**Do this:** Reproduce each of the following lines without any change.

#### Data records

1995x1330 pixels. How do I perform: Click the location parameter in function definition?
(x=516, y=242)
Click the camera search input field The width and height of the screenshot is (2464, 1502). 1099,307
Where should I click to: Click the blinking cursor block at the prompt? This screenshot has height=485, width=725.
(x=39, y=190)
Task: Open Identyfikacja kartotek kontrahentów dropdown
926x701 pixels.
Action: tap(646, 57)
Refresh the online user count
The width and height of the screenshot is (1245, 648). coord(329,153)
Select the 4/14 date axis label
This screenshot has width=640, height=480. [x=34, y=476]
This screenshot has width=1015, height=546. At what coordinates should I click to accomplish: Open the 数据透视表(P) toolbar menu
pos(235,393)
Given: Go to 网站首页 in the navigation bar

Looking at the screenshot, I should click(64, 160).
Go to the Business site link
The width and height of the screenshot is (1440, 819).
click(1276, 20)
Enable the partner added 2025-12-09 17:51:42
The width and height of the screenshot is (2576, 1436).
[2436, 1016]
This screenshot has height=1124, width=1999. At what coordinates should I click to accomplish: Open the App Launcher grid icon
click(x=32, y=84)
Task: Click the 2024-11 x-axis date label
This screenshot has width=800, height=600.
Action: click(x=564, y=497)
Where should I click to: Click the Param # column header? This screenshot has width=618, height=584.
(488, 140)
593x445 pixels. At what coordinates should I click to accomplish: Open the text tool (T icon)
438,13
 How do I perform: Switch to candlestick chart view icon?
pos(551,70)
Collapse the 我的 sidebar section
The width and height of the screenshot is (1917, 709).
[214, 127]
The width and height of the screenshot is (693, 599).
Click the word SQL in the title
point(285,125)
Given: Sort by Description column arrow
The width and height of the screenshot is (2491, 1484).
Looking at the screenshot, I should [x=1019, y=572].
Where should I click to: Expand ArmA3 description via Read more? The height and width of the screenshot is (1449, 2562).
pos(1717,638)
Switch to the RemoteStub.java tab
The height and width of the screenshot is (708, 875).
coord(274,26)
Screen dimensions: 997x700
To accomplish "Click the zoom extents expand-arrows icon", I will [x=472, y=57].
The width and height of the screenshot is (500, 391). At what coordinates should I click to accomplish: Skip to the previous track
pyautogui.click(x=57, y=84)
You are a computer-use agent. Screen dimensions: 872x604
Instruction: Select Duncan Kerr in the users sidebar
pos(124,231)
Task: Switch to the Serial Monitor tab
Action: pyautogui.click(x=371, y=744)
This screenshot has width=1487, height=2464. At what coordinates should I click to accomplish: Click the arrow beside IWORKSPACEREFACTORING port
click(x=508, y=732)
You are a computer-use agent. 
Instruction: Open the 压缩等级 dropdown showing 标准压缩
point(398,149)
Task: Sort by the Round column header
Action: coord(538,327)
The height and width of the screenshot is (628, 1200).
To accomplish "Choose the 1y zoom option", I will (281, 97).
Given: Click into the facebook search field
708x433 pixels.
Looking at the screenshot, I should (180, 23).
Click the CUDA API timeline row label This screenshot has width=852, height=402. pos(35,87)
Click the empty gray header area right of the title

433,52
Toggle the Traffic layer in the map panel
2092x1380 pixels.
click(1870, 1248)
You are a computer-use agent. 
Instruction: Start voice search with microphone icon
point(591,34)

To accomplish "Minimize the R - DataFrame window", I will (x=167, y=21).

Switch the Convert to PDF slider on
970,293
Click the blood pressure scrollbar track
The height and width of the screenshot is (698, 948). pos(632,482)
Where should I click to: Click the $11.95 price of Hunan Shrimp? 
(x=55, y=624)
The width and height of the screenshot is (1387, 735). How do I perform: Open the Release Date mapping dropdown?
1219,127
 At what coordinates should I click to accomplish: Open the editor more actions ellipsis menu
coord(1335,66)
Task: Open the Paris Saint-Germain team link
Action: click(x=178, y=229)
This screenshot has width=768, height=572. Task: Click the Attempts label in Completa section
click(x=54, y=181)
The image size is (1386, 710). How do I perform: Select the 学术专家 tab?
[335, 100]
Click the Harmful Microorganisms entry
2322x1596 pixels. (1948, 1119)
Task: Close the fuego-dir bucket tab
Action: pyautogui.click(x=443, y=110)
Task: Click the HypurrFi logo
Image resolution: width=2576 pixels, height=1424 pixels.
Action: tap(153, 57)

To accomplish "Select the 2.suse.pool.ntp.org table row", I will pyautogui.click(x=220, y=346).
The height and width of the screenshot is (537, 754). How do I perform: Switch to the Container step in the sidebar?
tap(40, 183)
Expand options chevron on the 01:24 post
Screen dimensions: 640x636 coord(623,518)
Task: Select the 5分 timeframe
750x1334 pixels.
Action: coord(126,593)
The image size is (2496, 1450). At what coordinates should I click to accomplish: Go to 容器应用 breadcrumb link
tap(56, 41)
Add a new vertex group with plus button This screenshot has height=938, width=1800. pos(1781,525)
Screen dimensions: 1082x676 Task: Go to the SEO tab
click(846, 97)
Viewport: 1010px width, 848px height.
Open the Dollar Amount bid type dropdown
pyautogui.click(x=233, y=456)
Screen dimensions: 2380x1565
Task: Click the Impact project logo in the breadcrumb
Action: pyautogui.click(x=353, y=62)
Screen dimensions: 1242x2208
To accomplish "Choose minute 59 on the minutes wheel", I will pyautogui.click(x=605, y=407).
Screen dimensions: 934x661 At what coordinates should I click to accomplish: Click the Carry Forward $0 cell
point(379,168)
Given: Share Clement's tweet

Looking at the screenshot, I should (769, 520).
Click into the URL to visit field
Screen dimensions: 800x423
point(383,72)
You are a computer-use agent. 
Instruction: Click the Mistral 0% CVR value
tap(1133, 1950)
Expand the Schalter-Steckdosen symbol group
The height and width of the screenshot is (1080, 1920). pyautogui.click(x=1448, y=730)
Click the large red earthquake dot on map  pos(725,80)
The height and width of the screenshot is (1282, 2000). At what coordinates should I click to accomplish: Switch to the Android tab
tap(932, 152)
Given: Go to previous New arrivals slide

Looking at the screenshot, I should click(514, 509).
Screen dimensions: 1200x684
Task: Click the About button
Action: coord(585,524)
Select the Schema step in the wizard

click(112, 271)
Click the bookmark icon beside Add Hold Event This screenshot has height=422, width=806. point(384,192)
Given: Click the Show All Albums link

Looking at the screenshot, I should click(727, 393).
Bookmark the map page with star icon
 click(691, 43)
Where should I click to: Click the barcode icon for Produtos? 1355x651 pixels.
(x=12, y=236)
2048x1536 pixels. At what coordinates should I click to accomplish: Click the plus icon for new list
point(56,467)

########

**Complete output:**
1995x1330 pixels. How do I perform: Click the location parameter in function definition?
(x=516, y=242)
Click the camera search input field The width and height of the screenshot is (2464, 1502). 1099,307
Where should I click to: Click the blinking cursor block at the prompt? This screenshot has height=485, width=725.
(x=39, y=190)
Task: Open Identyfikacja kartotek kontrahentów dropdown
926x701 pixels.
Action: tap(646, 57)
Refresh the online user count
The width and height of the screenshot is (1245, 648). coord(329,153)
Select the 4/14 date axis label
This screenshot has width=640, height=480. [x=34, y=476]
This screenshot has width=1015, height=546. At what coordinates should I click to accomplish: Open the 数据透视表(P) toolbar menu
pos(235,393)
Given: Go to 网站首页 in the navigation bar

Looking at the screenshot, I should click(64, 160).
Go to the Business site link
The width and height of the screenshot is (1440, 819).
click(1276, 20)
Enable the partner added 2025-12-09 17:51:42
The width and height of the screenshot is (2576, 1436).
[2436, 1016]
This screenshot has height=1124, width=1999. At what coordinates should I click to accomplish: Open the App Launcher grid icon
click(x=32, y=84)
Task: Click the 2024-11 x-axis date label
This screenshot has width=800, height=600.
Action: click(x=564, y=497)
Where should I click to: Click the Param # column header? This screenshot has width=618, height=584.
(488, 140)
593x445 pixels. At what coordinates should I click to accomplish: Open the text tool (T icon)
438,13
 How do I perform: Switch to candlestick chart view icon?
pos(551,70)
Collapse the 我的 sidebar section
The width and height of the screenshot is (1917, 709).
[214, 127]
The width and height of the screenshot is (693, 599).
Click the word SQL in the title
point(285,125)
Given: Sort by Description column arrow
The width and height of the screenshot is (2491, 1484).
Looking at the screenshot, I should [x=1019, y=572].
Where should I click to: Expand ArmA3 description via Read more? The height and width of the screenshot is (1449, 2562).
pos(1717,638)
Switch to the RemoteStub.java tab
The height and width of the screenshot is (708, 875).
coord(274,26)
Screen dimensions: 997x700
To accomplish "Click the zoom extents expand-arrows icon", I will [x=472, y=57].
The width and height of the screenshot is (500, 391). At what coordinates should I click to accomplish: Skip to the previous track
pyautogui.click(x=57, y=84)
You are a computer-use agent. Screen dimensions: 872x604
Instruction: Select Duncan Kerr in the users sidebar
pos(124,231)
Task: Switch to the Serial Monitor tab
Action: pyautogui.click(x=371, y=744)
This screenshot has width=1487, height=2464. At what coordinates should I click to accomplish: Click the arrow beside IWORKSPACEREFACTORING port
click(x=508, y=732)
You are a computer-use agent. 
Instruction: Open the 压缩等级 dropdown showing 标准压缩
point(398,149)
Task: Sort by the Round column header
Action: coord(538,327)
The height and width of the screenshot is (628, 1200).
To accomplish "Choose the 1y zoom option", I will (281, 97).
Given: Click into the facebook search field
708x433 pixels.
Looking at the screenshot, I should (180, 23).
Click the CUDA API timeline row label This screenshot has width=852, height=402. pos(35,87)
Click the empty gray header area right of the title

433,52
Toggle the Traffic layer in the map panel
2092x1380 pixels.
click(1870, 1248)
You are a computer-use agent. 
Instruction: Start voice search with microphone icon
point(591,34)

To accomplish "Minimize the R - DataFrame window", I will (x=167, y=21).

Switch the Convert to PDF slider on
970,293
Click the blood pressure scrollbar track
The height and width of the screenshot is (698, 948). pos(632,482)
Where should I click to: Click the $11.95 price of Hunan Shrimp? 
(x=55, y=624)
The width and height of the screenshot is (1387, 735). How do I perform: Open the Release Date mapping dropdown?
1219,127
 At what coordinates should I click to accomplish: Open the editor more actions ellipsis menu
coord(1335,66)
Task: Open the Paris Saint-Germain team link
Action: click(x=178, y=229)
This screenshot has width=768, height=572. Task: Click the Attempts label in Completa section
click(x=54, y=181)
The image size is (1386, 710). How do I perform: Select the 学术专家 tab?
[335, 100]
Click the Harmful Microorganisms entry
2322x1596 pixels. (1948, 1119)
Task: Close the fuego-dir bucket tab
Action: pyautogui.click(x=443, y=110)
Task: Click the HypurrFi logo
Image resolution: width=2576 pixels, height=1424 pixels.
Action: tap(153, 57)

To accomplish "Select the 2.suse.pool.ntp.org table row", I will pyautogui.click(x=220, y=346).
The height and width of the screenshot is (537, 754). How do I perform: Switch to the Container step in the sidebar?
tap(40, 183)
Expand options chevron on the 01:24 post
Screen dimensions: 640x636 coord(623,518)
Task: Select the 5分 timeframe
750x1334 pixels.
Action: coord(126,593)
The image size is (2496, 1450). At what coordinates should I click to accomplish: Go to 容器应用 breadcrumb link
tap(56, 41)
Add a new vertex group with plus button This screenshot has height=938, width=1800. pos(1781,525)
Screen dimensions: 1082x676 Task: Go to the SEO tab
click(846, 97)
Viewport: 1010px width, 848px height.
Open the Dollar Amount bid type dropdown
pyautogui.click(x=233, y=456)
Screen dimensions: 2380x1565
Task: Click the Impact project logo in the breadcrumb
Action: pyautogui.click(x=353, y=62)
Screen dimensions: 1242x2208
To accomplish "Choose minute 59 on the minutes wheel", I will pyautogui.click(x=605, y=407).
Screen dimensions: 934x661 At what coordinates should I click to accomplish: Click the Carry Forward $0 cell
point(379,168)
Given: Share Clement's tweet

Looking at the screenshot, I should (769, 520).
Click into the URL to visit field
Screen dimensions: 800x423
point(383,72)
You are a computer-use agent. 
Instruction: Click the Mistral 0% CVR value
tap(1133, 1950)
Expand the Schalter-Steckdosen symbol group
The height and width of the screenshot is (1080, 1920). pyautogui.click(x=1448, y=730)
Click the large red earthquake dot on map  pos(725,80)
The height and width of the screenshot is (1282, 2000). At what coordinates should I click to accomplish: Switch to the Android tab
tap(932, 152)
Given: Go to previous New arrivals slide

Looking at the screenshot, I should click(514, 509).
Screen dimensions: 1200x684
Task: Click the About button
Action: coord(585,524)
Select the Schema step in the wizard

click(112, 271)
Click the bookmark icon beside Add Hold Event This screenshot has height=422, width=806. point(384,192)
Given: Click the Show All Albums link

Looking at the screenshot, I should click(727, 393).
Bookmark the map page with star icon
 click(691, 43)
Where should I click to: Click the barcode icon for Produtos? 1355x651 pixels.
(x=12, y=236)
2048x1536 pixels. At what coordinates should I click to accomplish: Click the plus icon for new list
point(56,467)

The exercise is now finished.